## TEXTO EXTRAÍDO

────────────────────

Socialismo do Século XX : inspirou milhões de pessoas por todo o mundo, é a forma de democracia mais avançada que a humanidade já conheceu

A Democracia no País dos Sovietes
Por Domingos Mealha



Nesta comunicação defende-se que o sistema político construído após a revolução russa de 1917, que deu origem à União Soviética e inspirou milhões de pessoas por todo o mundo, é a forma de democracia mais avançada que a humanidade já conheceu. Afirma-se ainda que o Estado soviético não caiu por si, mas foi destruído por efeito de uma política que se afastou da prática e dos princípios leninistas.

────────────────────

## LINHAS DE DADOS

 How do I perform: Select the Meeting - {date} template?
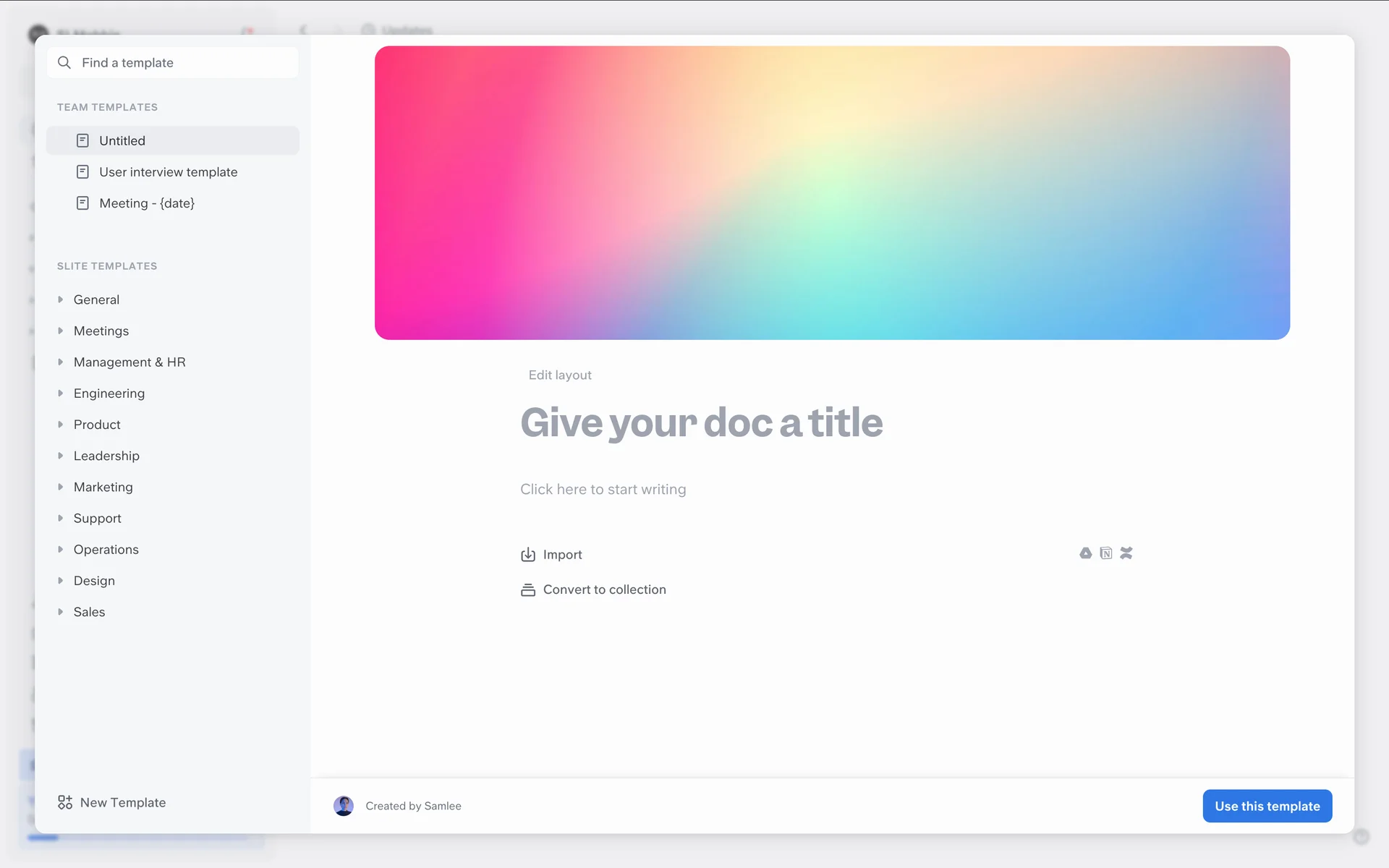click(x=147, y=203)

────────────────────

## PROBLEMA CURTO 1
Transcreva do texto sobre a democracia soviética o trecho entre "Nesta comunicação defende-se" e "dos princípios leninistas.", inclusive.
## PROBLEMA CURTO 2
Resuma em duas frases o texto sobre a democracia soviética.
## PROBLEMA CURTO 3
Escreva a continuação do texto sobre a democracia soviética a partir do ponto em que ele termina.

## RESPOSTA AO EXERCÍCIO 1
Nesta comunicação defende-se que o sistema político construído após a revolução russa de 1917, que deu origem à União Soviética e inspirou milhões de pessoas por todo o mundo, é a forma de democracia mais avançada que a humanidade já conheceu. Afirma-se ainda que o Estado soviético não caiu por si, mas foi destruído por efeito de uma política que se afastou da prática e dos princípios leninistas.

## RESPOSTA AO EXERCÍCIO 2
O texto defende que o sistema político construído após a revolução russa de 1917, que deu origem à União Soviética e inspirou milhões de pessoas por todo o mundo, é a forma de democracia mais avançada que a humanidade já conheceu. Afirma também que o Estado soviético não caiu por si, mas foi destruído por uma política que se afastou da prática e dos princípios leninistas.

## RESPOSTA AO EXERCÍCIO 3
Na sequência da insurreição armada que derrubou o governo provisório, o poder passaria para o II Congresso dos Sovietes de Toda a Rússia, cujos trabalhos se iniciaram ao fim da noite de 7 de Novembro

«Pela primeira vez no mundo, o poder do Estado foi organizado na Rússia de modo que só os operários e camponeses trabalhadores, excluindo os exploradores, constituem organizações de massas, os Sovietes, para os quais é transferido todo o poder estatal. Esta é a causa por que, por mais que os representantes da burguesia de todos os países caluniem a Rússia, a palavra "soviete" não só se tornou compreensível em todo o mundo, mas também popular, querida dos operários e de todos os trabalhadores.»
«O que é o poder soviético?», V. I. Lénine, em fins de Março de 1919 – A Democracia Socialista Soviética, pág. 136, Edições Progresso, Moscovo, 1980


Trata-se de um tema que obviamente extravasa os limites objectivos desta iniciativa e deverá merecer outros desenvolvimentos.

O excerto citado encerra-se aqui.